__Record excerpts__:
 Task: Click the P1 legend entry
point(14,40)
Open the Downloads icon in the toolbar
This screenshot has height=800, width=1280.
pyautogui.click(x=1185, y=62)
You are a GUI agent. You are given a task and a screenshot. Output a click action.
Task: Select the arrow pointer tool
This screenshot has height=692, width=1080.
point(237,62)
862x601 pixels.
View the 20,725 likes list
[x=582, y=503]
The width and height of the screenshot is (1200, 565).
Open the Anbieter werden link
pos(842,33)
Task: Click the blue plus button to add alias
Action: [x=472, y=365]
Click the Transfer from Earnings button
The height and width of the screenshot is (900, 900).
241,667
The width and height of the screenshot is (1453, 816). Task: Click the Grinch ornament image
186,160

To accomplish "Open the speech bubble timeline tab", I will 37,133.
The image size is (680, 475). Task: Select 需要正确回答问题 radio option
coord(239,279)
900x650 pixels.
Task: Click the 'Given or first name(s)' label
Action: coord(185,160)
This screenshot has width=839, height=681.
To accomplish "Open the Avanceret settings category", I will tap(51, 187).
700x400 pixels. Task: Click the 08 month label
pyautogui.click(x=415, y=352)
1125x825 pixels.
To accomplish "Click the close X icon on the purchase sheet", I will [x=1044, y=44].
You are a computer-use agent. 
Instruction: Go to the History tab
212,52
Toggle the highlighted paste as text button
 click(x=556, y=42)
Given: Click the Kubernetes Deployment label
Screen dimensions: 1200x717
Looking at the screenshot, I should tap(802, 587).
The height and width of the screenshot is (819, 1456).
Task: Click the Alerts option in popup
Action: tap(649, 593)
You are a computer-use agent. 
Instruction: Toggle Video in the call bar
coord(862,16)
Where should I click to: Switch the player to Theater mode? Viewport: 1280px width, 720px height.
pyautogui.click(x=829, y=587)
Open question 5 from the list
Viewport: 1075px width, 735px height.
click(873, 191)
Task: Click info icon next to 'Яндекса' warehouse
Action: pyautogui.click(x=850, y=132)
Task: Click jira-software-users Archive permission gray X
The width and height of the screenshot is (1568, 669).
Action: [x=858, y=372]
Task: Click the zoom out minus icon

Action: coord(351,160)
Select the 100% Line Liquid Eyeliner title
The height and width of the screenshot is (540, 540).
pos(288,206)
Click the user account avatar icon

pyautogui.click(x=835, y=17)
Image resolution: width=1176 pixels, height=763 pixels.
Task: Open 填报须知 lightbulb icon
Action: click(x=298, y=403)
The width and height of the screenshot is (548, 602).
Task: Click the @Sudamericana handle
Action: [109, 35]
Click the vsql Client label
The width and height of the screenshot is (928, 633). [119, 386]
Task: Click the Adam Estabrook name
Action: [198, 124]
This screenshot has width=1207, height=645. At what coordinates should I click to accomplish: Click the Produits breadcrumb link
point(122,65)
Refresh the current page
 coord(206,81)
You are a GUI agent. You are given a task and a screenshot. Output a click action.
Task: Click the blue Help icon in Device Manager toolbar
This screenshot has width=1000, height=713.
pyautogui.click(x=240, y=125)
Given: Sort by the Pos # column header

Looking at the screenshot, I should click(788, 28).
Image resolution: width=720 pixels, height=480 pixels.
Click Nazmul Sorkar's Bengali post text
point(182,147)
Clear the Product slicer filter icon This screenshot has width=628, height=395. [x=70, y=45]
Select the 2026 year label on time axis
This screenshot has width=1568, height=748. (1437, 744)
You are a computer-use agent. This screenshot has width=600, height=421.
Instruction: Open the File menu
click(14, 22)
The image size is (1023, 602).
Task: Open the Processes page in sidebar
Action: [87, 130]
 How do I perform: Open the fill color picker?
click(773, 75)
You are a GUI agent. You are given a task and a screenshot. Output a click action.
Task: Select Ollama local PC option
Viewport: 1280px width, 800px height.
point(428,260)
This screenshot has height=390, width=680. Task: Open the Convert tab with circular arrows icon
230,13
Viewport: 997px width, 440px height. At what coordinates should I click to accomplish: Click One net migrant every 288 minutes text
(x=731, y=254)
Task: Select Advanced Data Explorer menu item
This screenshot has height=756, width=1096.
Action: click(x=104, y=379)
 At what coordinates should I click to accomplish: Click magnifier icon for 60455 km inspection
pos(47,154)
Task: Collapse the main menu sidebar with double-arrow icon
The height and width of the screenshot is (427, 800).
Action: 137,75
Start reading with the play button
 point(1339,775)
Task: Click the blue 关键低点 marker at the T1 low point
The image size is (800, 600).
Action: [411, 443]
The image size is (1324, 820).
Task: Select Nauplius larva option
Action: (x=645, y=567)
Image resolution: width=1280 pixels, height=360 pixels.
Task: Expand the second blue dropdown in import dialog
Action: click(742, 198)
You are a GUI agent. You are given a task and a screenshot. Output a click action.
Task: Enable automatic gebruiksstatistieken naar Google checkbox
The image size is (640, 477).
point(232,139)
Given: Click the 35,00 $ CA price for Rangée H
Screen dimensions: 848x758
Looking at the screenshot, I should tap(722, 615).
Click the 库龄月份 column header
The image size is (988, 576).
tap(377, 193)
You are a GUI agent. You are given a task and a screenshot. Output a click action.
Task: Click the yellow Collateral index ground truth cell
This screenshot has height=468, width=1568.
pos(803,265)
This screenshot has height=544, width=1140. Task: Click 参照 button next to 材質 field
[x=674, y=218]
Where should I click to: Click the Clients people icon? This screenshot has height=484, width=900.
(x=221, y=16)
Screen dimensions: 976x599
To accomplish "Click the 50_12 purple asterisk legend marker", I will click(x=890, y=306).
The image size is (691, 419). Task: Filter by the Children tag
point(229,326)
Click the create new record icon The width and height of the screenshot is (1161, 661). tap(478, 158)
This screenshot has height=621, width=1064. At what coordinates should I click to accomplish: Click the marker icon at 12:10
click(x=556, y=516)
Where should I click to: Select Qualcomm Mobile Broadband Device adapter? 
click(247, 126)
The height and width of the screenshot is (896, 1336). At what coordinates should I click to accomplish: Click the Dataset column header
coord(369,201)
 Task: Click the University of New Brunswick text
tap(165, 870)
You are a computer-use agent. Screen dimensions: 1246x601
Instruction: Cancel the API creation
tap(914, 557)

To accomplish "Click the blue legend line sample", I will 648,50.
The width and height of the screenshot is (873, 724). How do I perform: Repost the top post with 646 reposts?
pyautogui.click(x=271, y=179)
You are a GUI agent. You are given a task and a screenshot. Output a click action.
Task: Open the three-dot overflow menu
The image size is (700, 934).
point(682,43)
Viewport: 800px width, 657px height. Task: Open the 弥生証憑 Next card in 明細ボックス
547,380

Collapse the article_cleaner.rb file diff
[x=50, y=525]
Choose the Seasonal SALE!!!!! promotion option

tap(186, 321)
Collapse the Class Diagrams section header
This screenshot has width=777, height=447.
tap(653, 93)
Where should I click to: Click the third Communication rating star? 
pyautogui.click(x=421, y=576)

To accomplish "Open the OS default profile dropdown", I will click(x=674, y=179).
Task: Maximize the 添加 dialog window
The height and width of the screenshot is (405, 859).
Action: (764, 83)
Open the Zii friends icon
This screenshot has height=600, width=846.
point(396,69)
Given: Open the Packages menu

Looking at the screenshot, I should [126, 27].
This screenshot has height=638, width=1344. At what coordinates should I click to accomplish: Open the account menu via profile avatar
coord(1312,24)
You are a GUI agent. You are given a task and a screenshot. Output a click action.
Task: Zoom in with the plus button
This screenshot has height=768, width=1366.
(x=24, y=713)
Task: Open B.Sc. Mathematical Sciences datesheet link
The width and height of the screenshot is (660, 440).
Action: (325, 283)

__Task__: The whole listing above needs to be written out exactly.

__Solution for this problem__:
 Task: Click the P1 legend entry
point(14,40)
Open the Downloads icon in the toolbar
This screenshot has height=800, width=1280.
pyautogui.click(x=1185, y=62)
You are a GUI agent. You are given a task and a screenshot. Output a click action.
Task: Select the arrow pointer tool
This screenshot has height=692, width=1080.
point(237,62)
862x601 pixels.
View the 20,725 likes list
[x=582, y=503]
The width and height of the screenshot is (1200, 565).
Open the Anbieter werden link
pos(842,33)
Task: Click the blue plus button to add alias
Action: [x=472, y=365]
Click the Transfer from Earnings button
The height and width of the screenshot is (900, 900).
241,667
The width and height of the screenshot is (1453, 816). Task: Click the Grinch ornament image
186,160

To accomplish "Open the speech bubble timeline tab", I will 37,133.
The image size is (680, 475). Task: Select 需要正确回答问题 radio option
coord(239,279)
900x650 pixels.
Task: Click the 'Given or first name(s)' label
Action: coord(185,160)
This screenshot has width=839, height=681.
To accomplish "Open the Avanceret settings category", I will tap(51, 187).
700x400 pixels. Task: Click the 08 month label
pyautogui.click(x=415, y=352)
1125x825 pixels.
To accomplish "Click the close X icon on the purchase sheet", I will [x=1044, y=44].
You are a computer-use agent. 
Instruction: Go to the History tab
212,52
Toggle the highlighted paste as text button
 click(x=556, y=42)
Given: Click the Kubernetes Deployment label
Screen dimensions: 1200x717
Looking at the screenshot, I should tap(802, 587).
The height and width of the screenshot is (819, 1456).
Task: Click the Alerts option in popup
Action: tap(649, 593)
You are a computer-use agent. 
Instruction: Toggle Video in the call bar
coord(862,16)
Where should I click to: Switch the player to Theater mode? Viewport: 1280px width, 720px height.
pyautogui.click(x=829, y=587)
Open question 5 from the list
Viewport: 1075px width, 735px height.
click(873, 191)
Task: Click info icon next to 'Яндекса' warehouse
Action: pyautogui.click(x=850, y=132)
Task: Click jira-software-users Archive permission gray X
The width and height of the screenshot is (1568, 669).
Action: [x=858, y=372]
Task: Click the zoom out minus icon

Action: coord(351,160)
Select the 100% Line Liquid Eyeliner title
The height and width of the screenshot is (540, 540).
pos(288,206)
Click the user account avatar icon

pyautogui.click(x=835, y=17)
Image resolution: width=1176 pixels, height=763 pixels.
Task: Open 填报须知 lightbulb icon
Action: click(x=298, y=403)
The width and height of the screenshot is (548, 602).
Task: Click the @Sudamericana handle
Action: [109, 35]
Click the vsql Client label
The width and height of the screenshot is (928, 633). [119, 386]
Task: Click the Adam Estabrook name
Action: [198, 124]
This screenshot has width=1207, height=645. At what coordinates should I click to accomplish: Click the Produits breadcrumb link
point(122,65)
Refresh the current page
 coord(206,81)
You are a GUI agent. You are given a task and a screenshot. Output a click action.
Task: Click the blue Help icon in Device Manager toolbar
This screenshot has width=1000, height=713.
pyautogui.click(x=240, y=125)
Given: Sort by the Pos # column header

Looking at the screenshot, I should click(788, 28).
Image resolution: width=720 pixels, height=480 pixels.
Click Nazmul Sorkar's Bengali post text
point(182,147)
Clear the Product slicer filter icon This screenshot has width=628, height=395. [x=70, y=45]
Select the 2026 year label on time axis
This screenshot has width=1568, height=748. (1437, 744)
You are a computer-use agent. This screenshot has width=600, height=421.
Instruction: Open the File menu
click(14, 22)
The image size is (1023, 602).
Task: Open the Processes page in sidebar
Action: [87, 130]
 How do I perform: Open the fill color picker?
click(773, 75)
You are a GUI agent. You are given a task and a screenshot. Output a click action.
Task: Select Ollama local PC option
Viewport: 1280px width, 800px height.
point(428,260)
This screenshot has height=390, width=680. Task: Open the Convert tab with circular arrows icon
230,13
Viewport: 997px width, 440px height. At what coordinates should I click to accomplish: Click One net migrant every 288 minutes text
(x=731, y=254)
Task: Select Advanced Data Explorer menu item
This screenshot has height=756, width=1096.
Action: click(x=104, y=379)
 At what coordinates should I click to accomplish: Click magnifier icon for 60455 km inspection
pos(47,154)
Task: Collapse the main menu sidebar with double-arrow icon
The height and width of the screenshot is (427, 800).
Action: 137,75
Start reading with the play button
 point(1339,775)
Task: Click the blue 关键低点 marker at the T1 low point
The image size is (800, 600).
Action: [411, 443]
The image size is (1324, 820).
Task: Select Nauplius larva option
Action: (x=645, y=567)
Image resolution: width=1280 pixels, height=360 pixels.
Task: Expand the second blue dropdown in import dialog
Action: click(742, 198)
You are a GUI agent. You are given a task and a screenshot. Output a click action.
Task: Enable automatic gebruiksstatistieken naar Google checkbox
The image size is (640, 477).
point(232,139)
Given: Click the 35,00 $ CA price for Rangée H
Screen dimensions: 848x758
Looking at the screenshot, I should tap(722, 615).
Click the 库龄月份 column header
The image size is (988, 576).
tap(377, 193)
You are a GUI agent. You are given a task and a screenshot. Output a click action.
Task: Click the yellow Collateral index ground truth cell
This screenshot has height=468, width=1568.
pos(803,265)
This screenshot has height=544, width=1140. Task: Click 参照 button next to 材質 field
[x=674, y=218]
Where should I click to: Click the Clients people icon? This screenshot has height=484, width=900.
(x=221, y=16)
Screen dimensions: 976x599
To accomplish "Click the 50_12 purple asterisk legend marker", I will click(x=890, y=306).
The image size is (691, 419). Task: Filter by the Children tag
point(229,326)
Click the create new record icon The width and height of the screenshot is (1161, 661). tap(478, 158)
This screenshot has height=621, width=1064. At what coordinates should I click to accomplish: Click the marker icon at 12:10
click(x=556, y=516)
Where should I click to: Select Qualcomm Mobile Broadband Device adapter? 
click(247, 126)
The height and width of the screenshot is (896, 1336). At what coordinates should I click to accomplish: Click the Dataset column header
coord(369,201)
 Task: Click the University of New Brunswick text
tap(165, 870)
You are a computer-use agent. Screen dimensions: 1246x601
Instruction: Cancel the API creation
tap(914, 557)

To accomplish "Click the blue legend line sample", I will 648,50.
The width and height of the screenshot is (873, 724). How do I perform: Repost the top post with 646 reposts?
pyautogui.click(x=271, y=179)
You are a GUI agent. You are given a task and a screenshot. Output a click action.
Task: Open the three-dot overflow menu
The image size is (700, 934).
point(682,43)
Viewport: 800px width, 657px height. Task: Open the 弥生証憑 Next card in 明細ボックス
547,380

Collapse the article_cleaner.rb file diff
[x=50, y=525]
Choose the Seasonal SALE!!!!! promotion option

tap(186, 321)
Collapse the Class Diagrams section header
This screenshot has width=777, height=447.
tap(653, 93)
Where should I click to: Click the third Communication rating star? 
pyautogui.click(x=421, y=576)

To accomplish "Open the OS default profile dropdown", I will click(x=674, y=179).
Task: Maximize the 添加 dialog window
The height and width of the screenshot is (405, 859).
Action: (764, 83)
Open the Zii friends icon
This screenshot has height=600, width=846.
point(396,69)
Given: Open the Packages menu

Looking at the screenshot, I should [126, 27].
This screenshot has height=638, width=1344. At what coordinates should I click to accomplish: Open the account menu via profile avatar
coord(1312,24)
You are a GUI agent. You are given a task and a screenshot. Output a click action.
Task: Zoom in with the plus button
This screenshot has height=768, width=1366.
(x=24, y=713)
Task: Open B.Sc. Mathematical Sciences datesheet link
The width and height of the screenshot is (660, 440).
Action: (325, 283)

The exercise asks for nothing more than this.